Generalized Focal Loss

Generalized Focal Loss: Learning Qualified and Distributed Bounding Boxes for Dense Object Detection

动机
- one-stage detectors
  - dense prediction
  - three fundamental elements
    - class branch
    - box localization branch
    - an individual quality branch to estimate the quality of localization
- current problems
  - the inconsistent usage of the quality estimation in train & test
  - the inflexible Dirac delta distribution：将box regression的value建模成真值附近的脉冲分布，用来描述边界不清晰/遮挡的case可能不准确
- we design new representations for these three elements
  - merge quality estimation into class prediction：将objectness/centerness整合进cls prediction，直接用作NMS score
  - continout labels
  - propose GFL(Generalized Focal Loss) that generalizes Focal Loss from discrete form into continous version
- test on COCO
  - ResNet-101-?-GFL: 45.0% AP
  - defeat ATSS
论点
- inconsistent usage of localization quality estimation and classification score
  - 训练的时候quality和cls branch是independent branch
  - box branch的supervision只作用在positive样本上：which is unreliable on predicting negatives
  - 测试阶段将quality和cls score乘起来有可能拉高负样本的分数，以至于在NMS阶段把低分正样本挤掉
- inflexible representation of bounding boxes
  - most method建模成脉冲分布：只在IoU大于一定阈值的格子上有响应，别的格子都是0
  - some recent work建模成高斯分布
  - in fact the real distribution can be more arbitrary and flexible，连续且不严格镜像
- thus we propose
  - merge the quality representation into the class branch：
    - class vector的每个元素代表了格子的localization quality(如IoU score)
    - 在inference阶段也是直接用作cls score
  - propose arbitrary/general distribution
    - 有明确边界的目标的边的分布是比较sharp的
    - 没有明显边界的边分布就是flatten一点
  - Generalized Focal Loss (GFL)
    - joint class representation是continuous IoU label (0∼1)
    - imbalance问题仍然存在，但是standart Focal Loss仅支持[0,1] sample
    - 修改成continuous形式，同时specialized into Quality Focal Loss (QFL) and Distribution Focal Loss (DFL)

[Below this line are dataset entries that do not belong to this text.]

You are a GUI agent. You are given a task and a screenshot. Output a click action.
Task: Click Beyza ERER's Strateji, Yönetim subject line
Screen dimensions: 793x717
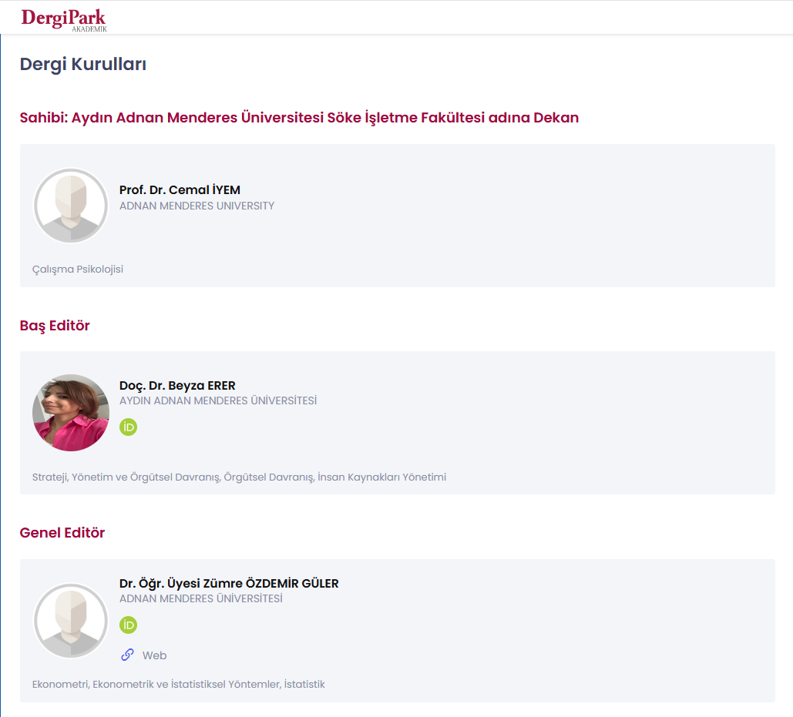[x=239, y=477]
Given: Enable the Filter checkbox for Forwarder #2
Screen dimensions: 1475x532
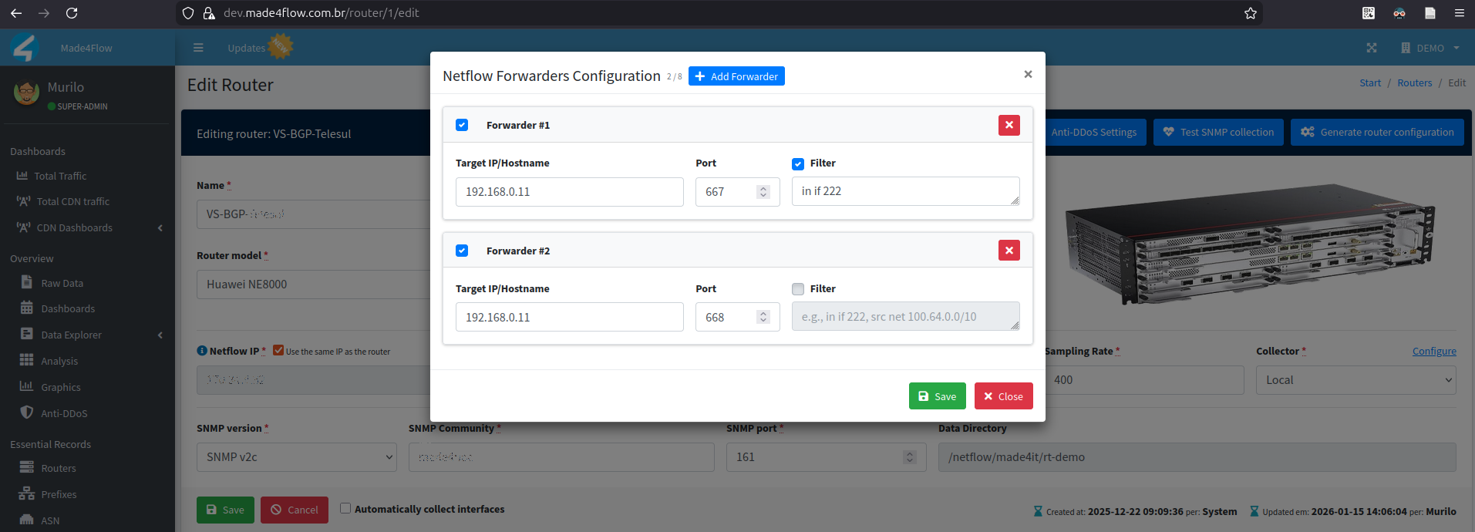Looking at the screenshot, I should (798, 289).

      - QFL for cls branch：focuses on a sparse set of hard examples
      - DFL for box branch： focus on learning the probabilities of values around the continuous target locations
方法
- Focal Loss (FL)
  - standard CE part：$-log(p_t)$
  - scaling factor：down-weights the easy examples，focus on hard examples
- Quality Focal Loss (QFL)
  - soft one-hot label：正样本在对应类别上有个(0,1]的float score，负样本全0
  - float score定义为预测框和gt box的IoU score
  - we adopt multiple binary classification with sigmoid
  - modify FL
    - CE part 改成complete form：$-ylog(\hat y)-(1-y)log(1-\hat y)$
    - scaling part用vector distance替换减法：$|y-\hat y |^{\beta}$
    - $\beta$ controls the down-weighting rate smoothly & $\beta=2$ works best
- Distribution Focal Loss (DFL)
  - use relative offsets from the location to the four sides of a bounding box as the regression targets
  - 回归问题formulation
    - 连续：$\hat y = \int_{y_0}^{y_n}P(x)xdx$
    - 离散化：$\hat y = \sum_{i=0}^n P(y_i)y_i$
    - P(x) can be easily implemented through a softmax layer containing n+1 units：
  - DFL
    - force predictions to focus values near label $y$：explicitly enlarge the probabilities of $y_i$和$y_{i+1}$，given $y_i \leq y \leq y_{i+1}$
    - $log(S_i)$ force the probabilities
    - gap balance the 上下限，使得$\hat y$的global mininum solution无限逼近真值$y$，如果真值接近的是$\hat y_{i+1}$，可以看到$log(S_i)$那项被downscale了
- Generalized Focal Loss (GFL)
  - 以前的cls preditions在测试阶段要结合quality predictions作为NMS score，现在直接就是
  - 以前regression targets每个回归一个值，现在是n+1个值
  - overall
    - 第一项cls loss，就是QFL，dense on 所有格子，用正样本数去norm
    - 第二项box loss，GIoU loss + DFL，$\lambda_0$默认2，$\lambda_1$默认1/4，只计算有IoU的格子
    - we also utilize the quality scores to weight $L_B$ and $L_D$ during training
彩蛋
- IoU branch always superior than centerness-branch
  - centerness天生值较小，影响召回，IoU的值较大